Task brief: Only lines holding "computer" are wanted; copy each of them from the records below.
○ ○ ○ ○ ○
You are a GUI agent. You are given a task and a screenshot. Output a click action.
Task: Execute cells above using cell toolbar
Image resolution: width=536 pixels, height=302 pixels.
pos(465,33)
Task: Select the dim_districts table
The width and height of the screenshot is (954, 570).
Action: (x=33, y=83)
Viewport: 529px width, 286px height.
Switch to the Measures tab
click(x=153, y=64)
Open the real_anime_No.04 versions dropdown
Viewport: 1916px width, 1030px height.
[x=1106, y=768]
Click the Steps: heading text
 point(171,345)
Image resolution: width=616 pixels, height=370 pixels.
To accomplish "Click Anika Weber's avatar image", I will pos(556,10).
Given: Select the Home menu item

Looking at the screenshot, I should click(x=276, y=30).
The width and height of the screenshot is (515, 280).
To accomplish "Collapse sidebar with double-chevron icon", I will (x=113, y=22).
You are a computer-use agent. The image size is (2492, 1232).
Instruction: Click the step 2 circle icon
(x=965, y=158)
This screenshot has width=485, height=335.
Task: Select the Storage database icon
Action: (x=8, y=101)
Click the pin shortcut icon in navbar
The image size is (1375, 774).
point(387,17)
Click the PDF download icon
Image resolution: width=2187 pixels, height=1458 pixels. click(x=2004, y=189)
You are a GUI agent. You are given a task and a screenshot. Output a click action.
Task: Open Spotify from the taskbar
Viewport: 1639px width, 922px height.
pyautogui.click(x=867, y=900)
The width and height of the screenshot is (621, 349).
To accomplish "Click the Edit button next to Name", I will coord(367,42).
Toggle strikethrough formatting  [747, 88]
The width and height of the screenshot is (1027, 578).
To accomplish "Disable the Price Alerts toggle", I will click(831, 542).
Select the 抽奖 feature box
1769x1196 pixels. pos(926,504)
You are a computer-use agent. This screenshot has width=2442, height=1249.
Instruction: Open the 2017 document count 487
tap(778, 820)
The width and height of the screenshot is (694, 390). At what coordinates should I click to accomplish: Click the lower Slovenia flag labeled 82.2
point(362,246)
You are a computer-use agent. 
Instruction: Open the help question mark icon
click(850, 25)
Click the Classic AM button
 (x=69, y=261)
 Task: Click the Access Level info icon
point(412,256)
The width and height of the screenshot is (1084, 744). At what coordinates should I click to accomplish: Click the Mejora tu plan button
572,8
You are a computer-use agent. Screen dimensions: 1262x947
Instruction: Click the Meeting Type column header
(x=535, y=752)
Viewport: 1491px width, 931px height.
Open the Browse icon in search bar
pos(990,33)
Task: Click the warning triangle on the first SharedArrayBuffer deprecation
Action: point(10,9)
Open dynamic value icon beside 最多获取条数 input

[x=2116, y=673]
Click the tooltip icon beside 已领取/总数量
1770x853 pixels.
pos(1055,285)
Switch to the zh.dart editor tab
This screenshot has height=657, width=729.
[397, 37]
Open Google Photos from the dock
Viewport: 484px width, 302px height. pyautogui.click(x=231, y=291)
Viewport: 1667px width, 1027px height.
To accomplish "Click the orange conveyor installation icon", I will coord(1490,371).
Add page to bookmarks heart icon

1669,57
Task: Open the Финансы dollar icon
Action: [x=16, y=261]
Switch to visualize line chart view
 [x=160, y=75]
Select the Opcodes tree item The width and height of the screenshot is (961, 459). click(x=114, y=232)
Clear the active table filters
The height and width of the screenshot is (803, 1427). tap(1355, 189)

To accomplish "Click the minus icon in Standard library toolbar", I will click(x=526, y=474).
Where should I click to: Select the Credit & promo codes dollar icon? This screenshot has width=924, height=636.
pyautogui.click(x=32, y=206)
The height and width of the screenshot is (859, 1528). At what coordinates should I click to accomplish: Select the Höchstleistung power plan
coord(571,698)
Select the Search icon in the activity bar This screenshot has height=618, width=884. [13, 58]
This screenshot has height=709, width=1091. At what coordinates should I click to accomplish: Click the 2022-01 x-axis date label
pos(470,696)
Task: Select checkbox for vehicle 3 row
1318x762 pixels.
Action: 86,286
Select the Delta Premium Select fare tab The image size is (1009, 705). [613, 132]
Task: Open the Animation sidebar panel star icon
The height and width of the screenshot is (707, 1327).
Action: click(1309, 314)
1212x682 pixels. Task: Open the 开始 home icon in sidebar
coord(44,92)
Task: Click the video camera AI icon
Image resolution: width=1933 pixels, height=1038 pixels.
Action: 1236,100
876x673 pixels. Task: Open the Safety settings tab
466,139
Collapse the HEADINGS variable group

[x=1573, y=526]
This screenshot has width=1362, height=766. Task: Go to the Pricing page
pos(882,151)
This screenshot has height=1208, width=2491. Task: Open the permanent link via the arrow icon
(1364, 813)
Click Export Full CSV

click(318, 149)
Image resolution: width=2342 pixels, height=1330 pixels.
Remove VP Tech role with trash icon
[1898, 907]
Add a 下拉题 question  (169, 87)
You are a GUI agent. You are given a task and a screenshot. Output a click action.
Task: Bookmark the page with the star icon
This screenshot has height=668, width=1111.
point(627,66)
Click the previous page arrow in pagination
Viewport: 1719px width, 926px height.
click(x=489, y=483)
○ ○ ○ ○ ○
Output of the task:
You are a computer-use agent. The image size is (2492, 1232).
You are a computer-use agent. This screenshot has width=2442, height=1249.
You are a computer-use agent. 
You are a computer-use agent. Screen dimensions: 1262x947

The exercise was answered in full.